#### [Text excerpt]
** begin **

'We're killing each other at a baffling rate'
By Terry Leonard
Watch your back in South Africa. They kill folks there. Murder them at a bewildering rate.
Robbers kill their victims, bystanders kill criminals, family members kill each other.
Gun battles erupt on streets or in shopping malls. Passers-by whip out pistols and join in fire fights between criminals and police or security guards. A recent flurry in the numbers of high profile deadly attacks has even police suggesting they are losing the fight with violent crime.
Plans for South Africa to host the next Soccer World Cup, in 2010, has focused international attention on the crime rate, with organisers having to answer questions not just about whether they'll have enough stadiums and hotel rooms, but whether the 350 000 foreign visitors expected for the month-long tournament will be safe.
Statistically a South African is 12 times as likely to be murdered than the average American and his chances of being killed are 50 times greater than if he lived in Western Europe. In countries not at war, only a Colombian has a greater chance of dying in a hail of gunfire.
"This in an extraordinarily violent society and nobody understands it," said Peter Gastrow, a crime analyst with the Institute for Security Studies in Cape Town.
"The reasons seem to be unbelievably complex. There is no explanation that makes sense. The million dollar question is, 'Why?' If we could understand that we could start to fix it. But we can't. All we can do now is ask religious people to pray for us," said Gastrow.

** end **

#### [Collected data]
** begin **

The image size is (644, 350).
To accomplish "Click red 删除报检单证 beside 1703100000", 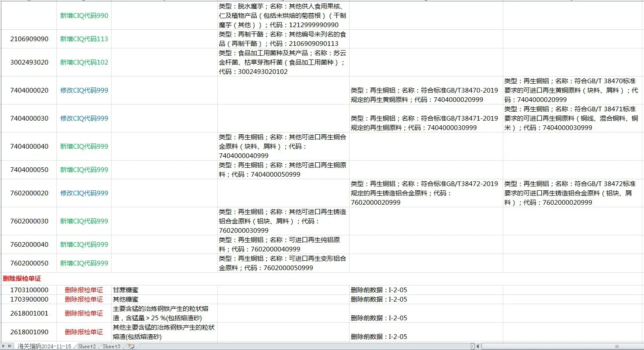I will (84, 290).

** end **

#### [Set problem 1]
According to the article on crime in South Africa, how many times more likely is a South African to be murdered than the average American?
#### [Set problem 2]
From the South Africa crime article, extract word for word the passage that begins at the words "Robbers kill their" and stops after "will be safe.".

#### [Correct response 1]
12 times as likely.

#### [Correct response 2]
Robbers kill their victims, bystanders kill criminals, family members kill each other.
Gun battles erupt on streets or in shopping malls. Passers-by whip out pistols and join in fire fights between criminals and police or security guards. A recent flurry in the numbers of high profile deadly attacks has even police suggesting they are losing the fight with violent crime.
Plans for South Africa to host the next Soccer World Cup, in 2010, has focused international attention on the crime rate, with organisers having to answer questions not just about whether they'll have enough stadiums and hotel rooms, but whether the 350 000 foreign visitors expected for the month-long tournament will be safe.